Generally your small company accounts must include:

  • A profit and loss account.
  • A balance sheet, signed by a director on behalf of the board and the printed name of that director.
  • Disclosure notes to the accounts.
  • Group accounts (if a small parent company chooses to prepare them).
  • A directors’ report that shows the signature of a secretary or director and their printed name.
  • An auditors report that includes the printed name of the registered auditor unless your company qualifies for audit exemption.

Without reservation your balance sheet must contain a statement in a prominent position above your director’s signature and printed name that your company accounts have been prepared in accordance with the special provisions applicable to companies subject to the small companies’ regime.

On the same note, your company do not have to deliver a copy of the directors’ report or the profit and loss account to Companies House. However, if you opt not to deliver the profit and loss account your company must state this fact on the balance sheet. Otherwise you only deliver a signed balance sheet with disclosure notes to Companies House.

For further reading the requirements for companies subject to the small companies’ regime are set out in Parts 15 and 16 of the Companies Act 2006.

Small company abridged accounts

The Companies, Partnerships and Groups (Accounts and Reports) Regulations 2015 introduced the concept of abridged accounts.

Abridged accounts contain a balance sheet that contains a sub-set of the information that is included in a full balance sheet. Likewise, the profit and loss account may also contain a sub-set of the information that is included in a full profit and loss account.

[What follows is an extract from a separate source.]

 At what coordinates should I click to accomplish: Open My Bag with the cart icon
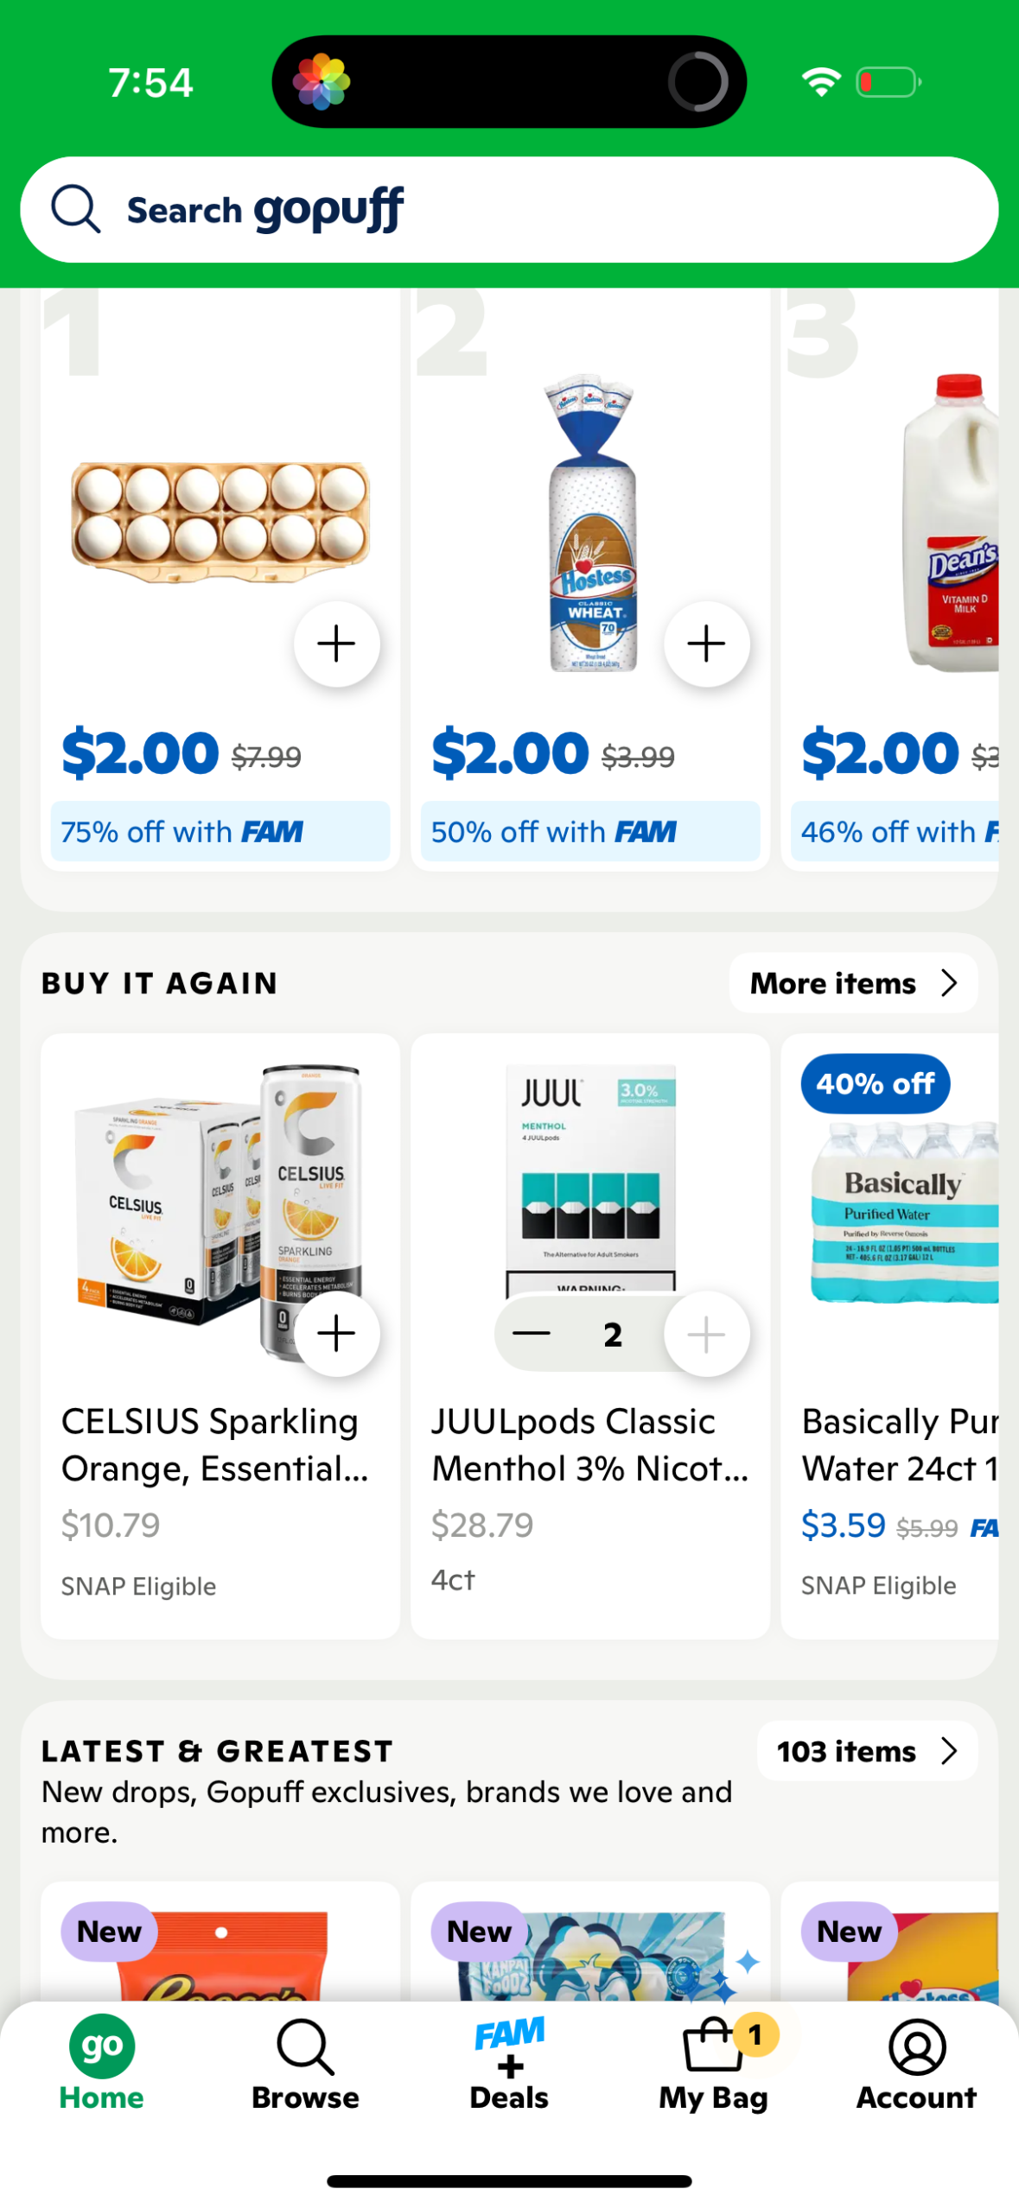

Companies must now prepare and file the same set of accounts for its members as for the public record. This means that your company will decide at the point you are preparing your accounts whether or not to abridge them (or to prepare micro entity accounts). Previously your company would prepare full accounts for your members and would then decide whether or not to abbreviate them for the public record.

If you opt to file an abridged balance sheet and/or profit & loss account then you must include a statement on the balance sheet that the members have agreed to the preparation of abridged accounts for this accounting period in accordance with section 444(2A).

Small companies preparing International Accounting Standards accounts must deliver a full balance sheet to Companies House.

Small company abbreviated accounts

The Companies, Partnerships and Groups (Accounts and Reports) Regulations 2015 abolished abbreviated accounts. This means that abbreviated accounts cannot be prepared and filed with Companies House after 1 January 2016.

Other small company exemptions

The Companies Act 2006 and regulations also set out what the directors’ report of a small company must contain. Your director report does not have to contain a business review (or strategic report) or a statement as to the amount that your directors recommend be paid by way of dividend. If your company has taken advantage of the small companies’ exemption in preparing your directors’ report it must contain a statement above your director’s or secretary’s signature and printed name to that effect.

Your small company may also claim exemption from audit. In this circumstance, you may submit unaudited company accounts.

Your small company which has chosen to not file your profit and loss account may also opt not to file a copy of your auditor’s report on your accounts. In this instance, you must make the following disclosures in the notes to your company accounts: your auditor’s name (if your auditor was a firm, the name of the senior statutory auditor), to state whether your auditor’s report was qualified or unqualified, and, if your audit report was qualified, what the qualification was.

Special rules for small groups

A parent company which qualifies as small need not prepare group accounts or submit them to Companies House if the group is small and not ineligible. If your small parent company decides to prepare group accounts your content is prescribed by the Companies Act 2006 and by Schedule 6 to the Small Companies and Groups (Accounts and Directors’) Report Regulations 2008.

If you prepare group accounts you must include a statement above the printed name and signature of your directors on the balance sheet, confirming that your accounts are prepared in accordance with the provisions applicable to companies subject to the small companies’ regime.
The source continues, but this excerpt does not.